* [Short task]
Reproduce the data from its start through the line containing "I will point(1232,436).", substituting "Layers" for "Materials" and leaving everything else unchanged.

Records:
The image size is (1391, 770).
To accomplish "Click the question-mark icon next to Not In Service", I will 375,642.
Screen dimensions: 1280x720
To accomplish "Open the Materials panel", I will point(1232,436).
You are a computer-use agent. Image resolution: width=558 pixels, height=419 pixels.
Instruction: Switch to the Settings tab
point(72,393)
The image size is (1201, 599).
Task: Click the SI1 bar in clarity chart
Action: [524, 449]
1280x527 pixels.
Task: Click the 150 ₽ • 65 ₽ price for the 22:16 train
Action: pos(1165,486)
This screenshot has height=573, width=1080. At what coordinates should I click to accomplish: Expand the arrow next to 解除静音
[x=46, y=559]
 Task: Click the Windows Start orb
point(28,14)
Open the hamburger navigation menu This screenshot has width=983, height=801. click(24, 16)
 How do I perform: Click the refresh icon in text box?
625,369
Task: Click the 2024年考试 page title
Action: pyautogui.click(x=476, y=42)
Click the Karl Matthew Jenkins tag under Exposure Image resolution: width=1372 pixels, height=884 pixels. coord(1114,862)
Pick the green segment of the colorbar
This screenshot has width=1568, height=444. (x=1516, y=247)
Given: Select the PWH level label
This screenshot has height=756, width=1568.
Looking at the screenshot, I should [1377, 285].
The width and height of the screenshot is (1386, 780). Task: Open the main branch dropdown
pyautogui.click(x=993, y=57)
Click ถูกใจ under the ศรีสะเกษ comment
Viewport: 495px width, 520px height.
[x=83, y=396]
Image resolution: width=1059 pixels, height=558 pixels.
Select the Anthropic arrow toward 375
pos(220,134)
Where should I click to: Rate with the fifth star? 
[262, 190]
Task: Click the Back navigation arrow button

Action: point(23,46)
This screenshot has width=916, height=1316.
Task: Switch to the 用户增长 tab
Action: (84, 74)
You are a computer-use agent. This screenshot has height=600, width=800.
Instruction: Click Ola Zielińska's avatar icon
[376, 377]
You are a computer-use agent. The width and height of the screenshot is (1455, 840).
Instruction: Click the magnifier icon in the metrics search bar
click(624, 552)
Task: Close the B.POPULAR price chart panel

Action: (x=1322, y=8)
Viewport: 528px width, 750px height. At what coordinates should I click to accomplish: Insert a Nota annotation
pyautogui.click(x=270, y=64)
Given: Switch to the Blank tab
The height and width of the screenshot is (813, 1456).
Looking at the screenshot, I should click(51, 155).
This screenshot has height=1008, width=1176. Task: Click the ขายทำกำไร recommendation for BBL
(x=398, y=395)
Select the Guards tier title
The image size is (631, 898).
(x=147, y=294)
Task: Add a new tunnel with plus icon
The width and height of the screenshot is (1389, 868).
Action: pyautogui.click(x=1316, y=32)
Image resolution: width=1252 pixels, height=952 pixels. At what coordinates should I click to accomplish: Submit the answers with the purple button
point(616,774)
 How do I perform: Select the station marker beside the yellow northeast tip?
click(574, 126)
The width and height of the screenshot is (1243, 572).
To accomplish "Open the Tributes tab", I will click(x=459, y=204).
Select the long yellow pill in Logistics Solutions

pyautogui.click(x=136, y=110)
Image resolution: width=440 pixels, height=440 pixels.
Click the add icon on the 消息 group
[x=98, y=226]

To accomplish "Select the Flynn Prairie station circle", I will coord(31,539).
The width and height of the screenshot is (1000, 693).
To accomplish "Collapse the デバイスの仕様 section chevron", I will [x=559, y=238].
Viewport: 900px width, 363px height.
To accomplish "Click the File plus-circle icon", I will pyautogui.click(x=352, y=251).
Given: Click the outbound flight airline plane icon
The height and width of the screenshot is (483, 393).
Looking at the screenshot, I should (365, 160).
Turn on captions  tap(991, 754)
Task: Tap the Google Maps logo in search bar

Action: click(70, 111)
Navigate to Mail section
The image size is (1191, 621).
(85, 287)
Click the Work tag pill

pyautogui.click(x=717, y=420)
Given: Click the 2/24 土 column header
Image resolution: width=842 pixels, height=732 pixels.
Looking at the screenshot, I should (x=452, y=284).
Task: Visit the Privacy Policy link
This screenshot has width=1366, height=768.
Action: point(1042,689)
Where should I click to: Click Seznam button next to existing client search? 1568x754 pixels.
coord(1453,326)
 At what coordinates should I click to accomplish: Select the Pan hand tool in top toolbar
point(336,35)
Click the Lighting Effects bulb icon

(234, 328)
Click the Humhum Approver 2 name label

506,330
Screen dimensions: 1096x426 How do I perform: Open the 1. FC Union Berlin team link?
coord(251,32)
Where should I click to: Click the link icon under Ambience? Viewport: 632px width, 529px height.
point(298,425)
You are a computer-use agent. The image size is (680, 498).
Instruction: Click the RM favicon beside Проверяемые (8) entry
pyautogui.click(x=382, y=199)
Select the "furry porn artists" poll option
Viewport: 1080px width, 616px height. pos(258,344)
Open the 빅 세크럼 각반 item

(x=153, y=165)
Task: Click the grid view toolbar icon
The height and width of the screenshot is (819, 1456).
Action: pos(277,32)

* [Result of the exercise]
The image size is (1391, 770).
To accomplish "Click the question-mark icon next to Not In Service", I will 375,642.
Screen dimensions: 1280x720
To accomplish "Open the Layers panel", I will point(1232,436).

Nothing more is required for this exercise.